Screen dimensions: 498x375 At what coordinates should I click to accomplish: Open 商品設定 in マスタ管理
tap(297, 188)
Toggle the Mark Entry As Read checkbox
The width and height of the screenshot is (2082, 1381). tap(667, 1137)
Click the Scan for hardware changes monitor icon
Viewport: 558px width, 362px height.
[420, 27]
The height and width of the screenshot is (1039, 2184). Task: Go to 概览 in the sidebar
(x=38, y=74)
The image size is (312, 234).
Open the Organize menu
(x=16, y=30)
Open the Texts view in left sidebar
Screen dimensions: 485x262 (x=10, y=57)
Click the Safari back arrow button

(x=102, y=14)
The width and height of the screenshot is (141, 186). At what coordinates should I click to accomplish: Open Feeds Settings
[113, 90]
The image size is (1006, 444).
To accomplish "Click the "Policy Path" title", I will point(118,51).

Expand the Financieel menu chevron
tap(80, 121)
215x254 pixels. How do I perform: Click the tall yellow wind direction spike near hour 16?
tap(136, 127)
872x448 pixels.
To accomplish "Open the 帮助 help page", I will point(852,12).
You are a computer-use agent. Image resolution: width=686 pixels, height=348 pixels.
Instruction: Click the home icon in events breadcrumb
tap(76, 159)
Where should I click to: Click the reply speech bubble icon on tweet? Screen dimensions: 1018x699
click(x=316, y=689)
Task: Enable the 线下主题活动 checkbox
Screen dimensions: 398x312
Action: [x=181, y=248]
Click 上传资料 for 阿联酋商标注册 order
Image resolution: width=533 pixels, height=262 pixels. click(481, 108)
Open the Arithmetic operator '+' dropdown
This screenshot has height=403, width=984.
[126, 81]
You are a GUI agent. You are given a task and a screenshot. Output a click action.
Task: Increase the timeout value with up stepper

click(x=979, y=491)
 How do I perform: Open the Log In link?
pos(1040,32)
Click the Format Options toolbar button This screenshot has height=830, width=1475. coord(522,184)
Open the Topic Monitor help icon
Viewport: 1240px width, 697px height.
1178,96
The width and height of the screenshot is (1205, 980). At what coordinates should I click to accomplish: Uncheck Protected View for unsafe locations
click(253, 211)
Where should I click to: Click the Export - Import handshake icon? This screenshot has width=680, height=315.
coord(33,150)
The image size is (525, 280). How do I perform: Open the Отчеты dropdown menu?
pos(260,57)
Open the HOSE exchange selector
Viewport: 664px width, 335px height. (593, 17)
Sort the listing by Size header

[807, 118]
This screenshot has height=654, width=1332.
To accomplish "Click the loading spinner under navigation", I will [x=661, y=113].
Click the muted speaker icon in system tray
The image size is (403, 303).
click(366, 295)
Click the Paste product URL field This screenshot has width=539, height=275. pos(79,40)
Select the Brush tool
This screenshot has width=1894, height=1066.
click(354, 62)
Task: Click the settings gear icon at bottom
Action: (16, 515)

==*==

*Set task*
Put each of the lines above into a JSON list of strings, one string per line, leaving out the blank lines.

*Solution for this problem*
[
  "Screen dimensions: 498x375 At what coordinates should I click to accomplish: Open 商品設定 in マスタ管理",
  "tap(297, 188)",
  "Toggle the Mark Entry As Read checkbox",
  "The width and height of the screenshot is (2082, 1381). tap(667, 1137)",
  "Click the Scan for hardware changes monitor icon",
  "Viewport: 558px width, 362px height.",
  "[420, 27]",
  "The height and width of the screenshot is (1039, 2184). Task: Go to 概览 in the sidebar",
  "(x=38, y=74)",
  "The image size is (312, 234).",
  "Open the Organize menu",
  "(x=16, y=30)",
  "Open the Texts view in left sidebar",
  "Screen dimensions: 485x262 (x=10, y=57)",
  "Click the Safari back arrow button",
  "(x=102, y=14)",
  "The width and height of the screenshot is (141, 186). At what coordinates should I click to accomplish: Open Feeds Settings",
  "[113, 90]",
  "The image size is (1006, 444).",
  "To accomplish \"Click the \"Policy Path\" title\", I will point(118,51).",
  "Expand the Financieel menu chevron",
  "tap(80, 121)",
  "215x254 pixels. How do I perform: Click the tall yellow wind direction spike near hour 16?",
  "tap(136, 127)",
  "872x448 pixels.",
  "To accomplish \"Open the 帮助 help page\", I will point(852,12).",
  "You are a computer-use agent. Image resolution: width=686 pixels, height=348 pixels.",
  "Instruction: Click the home icon in events breadcrumb",
  "tap(76, 159)",
  "Where should I click to: Click the reply speech bubble icon on tweet? Screen dimensions: 1018x699",
  "click(x=316, y=689)",
  "Task: Enable the 线下主题活动 checkbox",
  "Screen dimensions: 398x312",
  "Action: [x=181, y=248]",
  "Click 上传资料 for 阿联酋商标注册 order",
  "Image resolution: width=533 pixels, height=262 pixels. click(481, 108)",
  "Open the Arithmetic operator '+' dropdown",
  "This screenshot has height=403, width=984.",
  "[126, 81]",
  "You are a GUI agent. You are given a task and a screenshot. Output a click action.",
  "Task: Increase the timeout value with up stepper",
  "click(x=979, y=491)",
  " How do I perform: Open the Log In link?",
  "pos(1040,32)",
  "Click the Format Options toolbar button This screenshot has height=830, width=1475. coord(522,184)",
  "Open the Topic Monitor help icon",
  "Viewport: 1240px width, 697px height.",
  "1178,96",
  "The width and height of the screenshot is (1205, 980). At what coordinates should I click to accomplish: Uncheck Protected View for unsafe locations",
  "click(253, 211)",
  "Where should I click to: Click the Export - Import handshake icon? This screenshot has width=680, height=315.",
  "coord(33,150)",
  "The image size is (525, 280). How do I perform: Open the Отчеты dropdown menu?",
  "pos(260,57)",
  "Open the HOSE exchange selector",
  "Viewport: 664px width, 335px height. (593, 17)",
  "Sort the listing by Size header",
  "[807, 118]",
  "This screenshot has height=654, width=1332.",
  "To accomplish \"Click the loading spinner under navigation\", I will [x=661, y=113].",
  "Click the muted speaker icon in system tray",
  "The image size is (403, 303).",
  "click(366, 295)",
  "Click the Paste product URL field This screenshot has width=539, height=275. pos(79,40)",
  "Select the Brush tool",
  "This screenshot has width=1894, height=1066.",
  "click(354, 62)",
  "Task: Click the settings gear icon at bottom",
  "Action: (16, 515)"
]